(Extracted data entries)
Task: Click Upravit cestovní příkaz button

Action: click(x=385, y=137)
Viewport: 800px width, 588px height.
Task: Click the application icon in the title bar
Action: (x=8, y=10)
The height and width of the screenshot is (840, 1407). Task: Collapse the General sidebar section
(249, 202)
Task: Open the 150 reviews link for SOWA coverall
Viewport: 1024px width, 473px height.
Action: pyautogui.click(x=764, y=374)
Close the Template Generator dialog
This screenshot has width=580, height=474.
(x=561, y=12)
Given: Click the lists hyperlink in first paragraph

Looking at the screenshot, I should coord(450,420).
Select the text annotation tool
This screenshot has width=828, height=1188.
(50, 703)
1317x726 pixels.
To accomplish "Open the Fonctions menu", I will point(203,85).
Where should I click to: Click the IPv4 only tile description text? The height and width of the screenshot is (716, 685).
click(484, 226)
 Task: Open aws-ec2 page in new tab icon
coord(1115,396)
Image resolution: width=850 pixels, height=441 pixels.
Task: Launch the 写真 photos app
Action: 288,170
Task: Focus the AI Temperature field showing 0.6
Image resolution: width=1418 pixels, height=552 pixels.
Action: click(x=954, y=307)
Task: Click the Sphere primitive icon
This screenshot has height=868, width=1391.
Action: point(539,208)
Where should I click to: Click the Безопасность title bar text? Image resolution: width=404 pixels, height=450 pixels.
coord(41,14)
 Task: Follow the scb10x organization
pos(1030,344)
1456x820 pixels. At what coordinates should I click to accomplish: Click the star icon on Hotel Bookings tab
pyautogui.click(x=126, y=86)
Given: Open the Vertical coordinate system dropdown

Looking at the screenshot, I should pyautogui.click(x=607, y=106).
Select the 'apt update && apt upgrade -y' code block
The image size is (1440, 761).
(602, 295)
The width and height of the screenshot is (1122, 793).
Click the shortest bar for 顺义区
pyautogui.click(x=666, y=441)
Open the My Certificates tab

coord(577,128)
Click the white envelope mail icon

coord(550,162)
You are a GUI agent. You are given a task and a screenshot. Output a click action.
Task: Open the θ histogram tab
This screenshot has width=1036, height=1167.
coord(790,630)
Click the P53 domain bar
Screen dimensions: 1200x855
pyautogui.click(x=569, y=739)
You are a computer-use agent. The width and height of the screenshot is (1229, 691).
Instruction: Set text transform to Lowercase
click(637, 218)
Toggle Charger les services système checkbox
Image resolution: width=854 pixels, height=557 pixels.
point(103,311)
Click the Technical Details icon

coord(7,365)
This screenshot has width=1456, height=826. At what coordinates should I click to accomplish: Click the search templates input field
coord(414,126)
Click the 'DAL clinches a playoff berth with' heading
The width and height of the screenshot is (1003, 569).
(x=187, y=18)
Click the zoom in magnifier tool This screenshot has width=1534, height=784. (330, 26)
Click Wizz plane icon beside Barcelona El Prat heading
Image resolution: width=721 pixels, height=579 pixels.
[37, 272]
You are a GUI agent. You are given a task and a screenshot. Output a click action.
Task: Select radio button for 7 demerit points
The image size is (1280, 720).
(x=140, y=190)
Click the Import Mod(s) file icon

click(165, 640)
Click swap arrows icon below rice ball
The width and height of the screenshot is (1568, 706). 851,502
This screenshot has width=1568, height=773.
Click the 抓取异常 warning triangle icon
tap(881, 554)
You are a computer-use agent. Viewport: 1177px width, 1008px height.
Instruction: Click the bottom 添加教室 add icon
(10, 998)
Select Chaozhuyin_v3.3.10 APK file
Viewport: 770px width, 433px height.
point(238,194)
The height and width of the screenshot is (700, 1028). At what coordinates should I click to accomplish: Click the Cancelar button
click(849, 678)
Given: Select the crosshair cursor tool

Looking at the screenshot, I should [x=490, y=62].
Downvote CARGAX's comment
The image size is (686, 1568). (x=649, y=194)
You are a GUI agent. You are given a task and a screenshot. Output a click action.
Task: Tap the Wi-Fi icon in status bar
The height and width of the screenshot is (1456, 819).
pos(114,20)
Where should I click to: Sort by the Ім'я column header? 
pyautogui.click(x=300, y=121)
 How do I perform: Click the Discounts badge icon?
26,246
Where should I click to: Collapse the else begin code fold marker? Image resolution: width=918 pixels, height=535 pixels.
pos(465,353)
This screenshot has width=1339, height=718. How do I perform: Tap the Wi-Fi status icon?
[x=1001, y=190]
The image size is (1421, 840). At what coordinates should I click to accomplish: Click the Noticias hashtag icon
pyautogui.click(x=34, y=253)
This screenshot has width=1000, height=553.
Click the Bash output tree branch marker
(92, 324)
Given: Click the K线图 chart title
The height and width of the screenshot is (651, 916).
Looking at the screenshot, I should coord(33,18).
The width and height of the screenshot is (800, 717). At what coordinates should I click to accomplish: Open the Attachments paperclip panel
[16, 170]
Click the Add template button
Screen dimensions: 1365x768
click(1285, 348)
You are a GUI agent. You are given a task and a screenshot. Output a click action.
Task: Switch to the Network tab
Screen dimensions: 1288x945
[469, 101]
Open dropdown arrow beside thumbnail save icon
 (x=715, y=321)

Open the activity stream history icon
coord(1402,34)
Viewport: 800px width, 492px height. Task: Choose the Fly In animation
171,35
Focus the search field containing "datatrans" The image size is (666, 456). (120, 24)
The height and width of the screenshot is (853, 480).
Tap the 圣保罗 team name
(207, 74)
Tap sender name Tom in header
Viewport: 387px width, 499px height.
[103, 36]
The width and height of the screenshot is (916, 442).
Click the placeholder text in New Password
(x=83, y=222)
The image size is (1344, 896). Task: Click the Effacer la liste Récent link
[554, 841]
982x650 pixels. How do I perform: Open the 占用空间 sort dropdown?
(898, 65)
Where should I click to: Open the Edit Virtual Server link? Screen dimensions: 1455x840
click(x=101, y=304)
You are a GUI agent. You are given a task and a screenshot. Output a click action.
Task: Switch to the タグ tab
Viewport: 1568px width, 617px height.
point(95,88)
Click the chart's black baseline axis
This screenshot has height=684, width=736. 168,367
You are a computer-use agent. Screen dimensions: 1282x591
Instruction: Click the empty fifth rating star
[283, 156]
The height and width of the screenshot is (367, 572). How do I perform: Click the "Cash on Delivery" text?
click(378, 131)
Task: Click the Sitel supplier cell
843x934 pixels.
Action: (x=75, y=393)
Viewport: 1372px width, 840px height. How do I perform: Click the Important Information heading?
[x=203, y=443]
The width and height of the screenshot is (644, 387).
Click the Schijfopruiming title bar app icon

PROBLEM DESCRIPTION: Every line from the one that has "982x650 pixels. How" down to the last line above must be written out exactly, with both ends included and nothing else.

FINISHED EXERCISE:
982x650 pixels. How do I perform: Open the 占用空间 sort dropdown?
(898, 65)
Where should I click to: Open the Edit Virtual Server link? Screen dimensions: 1455x840
click(x=101, y=304)
You are a GUI agent. You are given a task and a screenshot. Output a click action.
Task: Switch to the タグ tab
Viewport: 1568px width, 617px height.
point(95,88)
Click the chart's black baseline axis
This screenshot has height=684, width=736. 168,367
You are a computer-use agent. Screen dimensions: 1282x591
Instruction: Click the empty fifth rating star
[283, 156]
The height and width of the screenshot is (367, 572). How do I perform: Click the "Cash on Delivery" text?
click(378, 131)
Task: Click the Sitel supplier cell
843x934 pixels.
Action: (x=75, y=393)
Viewport: 1372px width, 840px height. How do I perform: Click the Important Information heading?
[x=203, y=443]
The width and height of the screenshot is (644, 387).
Click the Schijfopruiming title bar app icon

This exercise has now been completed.